Founded by Dropbox alums Kevin Liu and Scott Woodybased in San Francisco Metronome says it saw a 6x increase in ARR last year as more companies moved from subscription to usage-based models or a combination of both. Its clients include startups like OpenAI and Anthropic and companies like Databricks and Nvidia. Initially, Metronome worked with startups but last year expanded into the enterprise.
“We are fortunate to have seen this growth during an otherwise difficult year for SaaS,” said Liu. “Companies have cut spending on ‘nice-to-have’ software, but we’re seen as a key driver of revenue opportunities for our customers. The rise of artificial intelligence has also been a big factor (many AI companies are adopting usage-based models), as has companies’ desire to move away from simple subscription and seat-based models to more hybrid and usage-based approaches.” .
Not surprisingly, Metronome itself has a usage-based model.
The startup declined to disclose its valuation, saying only that it “was a very healthy multiple above” its Series A valuation.
“We still had almost all of our Series A in the bank and were heavily oversubscribed,” Woody said.
The draw for AI companies
Metronome claims it “dramatically reduces” the engineering investment required by companies to integrate and maintain billing.
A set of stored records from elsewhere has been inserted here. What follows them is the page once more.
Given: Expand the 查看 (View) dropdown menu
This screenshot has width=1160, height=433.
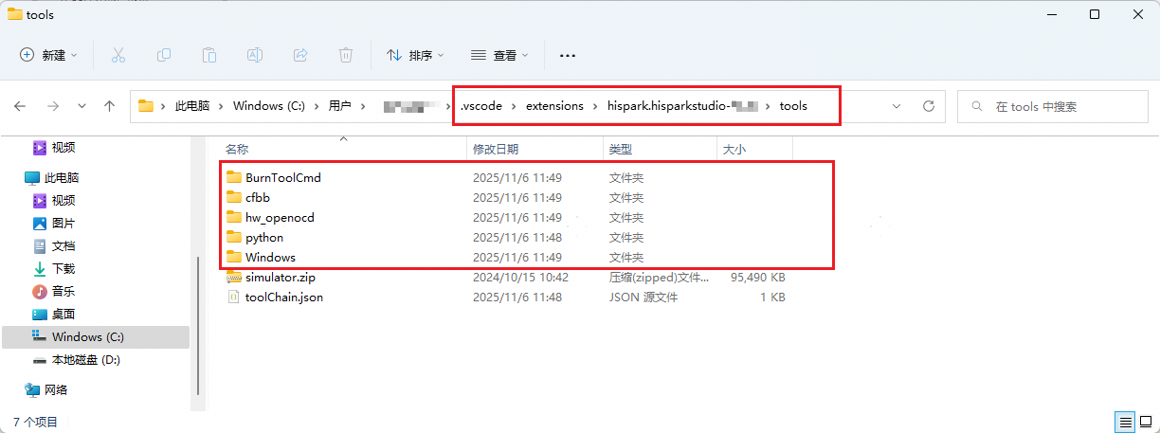Looking at the screenshot, I should [x=499, y=55].
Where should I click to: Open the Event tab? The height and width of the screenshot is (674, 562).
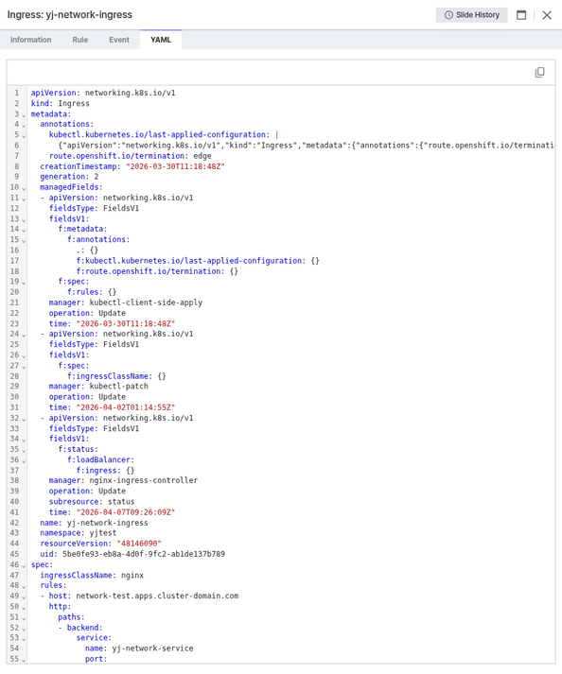click(119, 40)
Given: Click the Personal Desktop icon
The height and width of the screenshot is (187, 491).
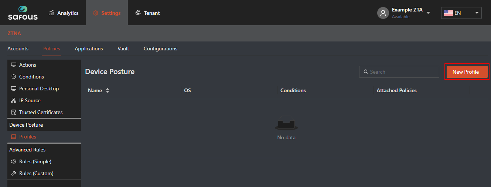Looking at the screenshot, I should (14, 89).
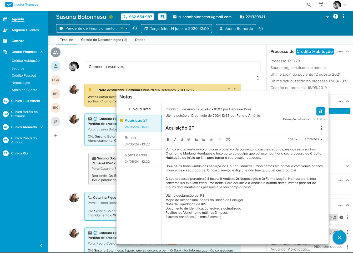Insert a bulleted list in the note
Viewport: 353px width, 253px height.
click(196, 139)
“We help teams launch products quickly, offer any pricing, and streamline bid-to-cash workflows, all without engineering effort,” said Liu. It does this with a data platform it says offers “out-of-the-box” integrations, so engineering teams can simply direct their data flow directly into Metronome and skip owning and maintaining a lot of their own infrastructure “.
For enterprises specifically, Metronome claimed that moving to the cloud and/or usage-based revenue would typically require an overhaul of their financial stack. Its product, Liu said, helps facilitate that transition “while connecting to existing tools, minimizing disruption and drastically speeding up the process.”
Artificial intelligence companies in particular seem to be attracted to Metronome’s offering, the company claims.
“The entire AI stack has usage-based COGS, from APIs to the GPU infrastructure layer, which means AI businesses often turn to usage-based pricing to keep their margins stable,” Woody said. “We’ve had tremendous inbound interest from companies looking to monetize new AI products.”
Increasing number of staff
To help meet this demand, over the past year, Metronome has doubled its headcount to 66 full-time employees, growing its staff by more than 40% in the last quarter alone. It claims it “still has a lot of hiring to do this year”, particularly in the R&D and customer-facing teams.
The company also plans to use its new funding to advance its product roadmap.
“This chapter also gives us a huge amount of dry powder and runway, which is important in an uncertain environment like this,” Liu said. “We’re building critical infrastructure, so customers need to know we’ll be around for the long haul.”
As part of the funding round, NEA partner Hilarie Koplow-McAdams joined Metronome’s board of directors.
“Pricing is often under-resourced internally and seen as a barrier to product launches and price changes. In fact, it is a revenue driver for any business,” he said in a written statement. “Metronome enables companies to rapidly operationalize new business models. Every customer we spoke to shared how Metronome turned billing from a ‘hair on fire’ problem to a system that just works.”